Ballick was sitting in a cheap aluminum folding chair at the corner of the building, watching the activity on the pier closely, when Finn and Kozlowski arrived. He looked as if he fit in there, and as if he would have a hard time fitting in anyplace else. He was in his late fifties, with a large round head fringed with matted white hair. A fisherman’s beard traced a smooth oval from ear to ear under his chin, and the only parts of him that seemed to move at all were his eyes. Boats were pulled up along a nearby pier, some of them already unloading their catches in the mid-afternoon sun. A few of Ballick’s buyers from the shack moved along the pier, watching over the unloading process, calculating their needs and the respective purchase prices in their heads.
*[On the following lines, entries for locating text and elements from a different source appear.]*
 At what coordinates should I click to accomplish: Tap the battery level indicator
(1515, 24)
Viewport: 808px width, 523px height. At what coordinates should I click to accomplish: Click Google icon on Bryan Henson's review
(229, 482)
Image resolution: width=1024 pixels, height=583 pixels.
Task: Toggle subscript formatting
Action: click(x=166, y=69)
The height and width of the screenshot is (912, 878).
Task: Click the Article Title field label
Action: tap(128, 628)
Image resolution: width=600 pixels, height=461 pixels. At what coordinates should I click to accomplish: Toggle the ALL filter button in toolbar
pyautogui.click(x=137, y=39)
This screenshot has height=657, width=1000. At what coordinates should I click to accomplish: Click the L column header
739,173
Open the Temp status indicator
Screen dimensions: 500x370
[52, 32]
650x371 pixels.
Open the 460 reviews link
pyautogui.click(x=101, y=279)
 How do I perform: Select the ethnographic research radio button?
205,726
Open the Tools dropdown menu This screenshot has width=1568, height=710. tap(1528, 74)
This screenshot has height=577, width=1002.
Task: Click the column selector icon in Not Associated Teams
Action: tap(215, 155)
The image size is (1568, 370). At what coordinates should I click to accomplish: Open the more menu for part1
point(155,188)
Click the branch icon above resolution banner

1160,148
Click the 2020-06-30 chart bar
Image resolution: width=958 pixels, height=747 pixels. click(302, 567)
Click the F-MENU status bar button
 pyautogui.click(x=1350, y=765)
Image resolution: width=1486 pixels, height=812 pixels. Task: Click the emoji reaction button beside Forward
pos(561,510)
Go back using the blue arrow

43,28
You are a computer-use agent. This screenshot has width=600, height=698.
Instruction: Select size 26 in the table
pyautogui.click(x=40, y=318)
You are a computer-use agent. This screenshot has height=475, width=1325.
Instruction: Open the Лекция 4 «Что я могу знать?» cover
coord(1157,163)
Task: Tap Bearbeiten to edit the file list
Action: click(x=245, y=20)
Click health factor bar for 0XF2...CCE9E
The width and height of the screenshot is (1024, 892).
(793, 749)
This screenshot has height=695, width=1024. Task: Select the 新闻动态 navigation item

“Eddie Ballick,” Finn said as he approached. He’d called earlier to tell Ballick he was coming; Ballick was known to be a man who abhorred surprises.

Ballick turned his head; the rest of his body remained still. He said nothing.

“I’m Scott Finn. Devon Malley’s lawyer. We spoke earlier.”

Ballick looked past Finn toward Kozlowski. “You didn’t say you were bringing someone with you.”

“Sorry,” Finn said. “This is Tom Kozlowski. He and I-”

“I know who he is,” Ballick said. “He’s a cop.”

“He’s no longer with the department,” Finn said. “He’s a private detective now.”

“He’s still a cop,” Ballick said. “Now he’s just a cop without a badge.”

Ballick’s head turned back toward the pier. “I only got a few minutes. I’m busy.” He shifted in his seat and brought his hands together on his lap. Finn had never seen thicker fingers. “Scott Finn,” he said. “I remember you.”

“I didn’t know whether you would,” Finn said.

“Looks like the other side is working out for you.”

“I suppose.”

“Fuckin’ shame.”

Finn was noncommittal. “In some ways, maybe.”

“And now you want to talk to me about Devon Malley.”

“It would be helpful.”

Ballick frowned. Then he got to his feet slowly. “We’ll talk inside,” he said. “Cop stays out here.”

Finn followed him around the corner of the building and through an undersized door that looked as though the hinges might fail soon. One room took up the entire first floor. It was concrete from wall to wall, and along the back there was a long sink where men in bloodstained sweatshirts and aprons worked steadily with long, thin gutting knives, slicing into the bellies of fish carcasses stacked in holding bins. With each casual flick of their wrists, innards spilled into the sinks and were washed down through an open drain that emptied into a trough in the cement along the wall, and were carried out through a chute in the corner of the building that led into the harbor. The sights and smells brought a rush of bile into Finn’s throat, but he managed to suppress the gag reflex.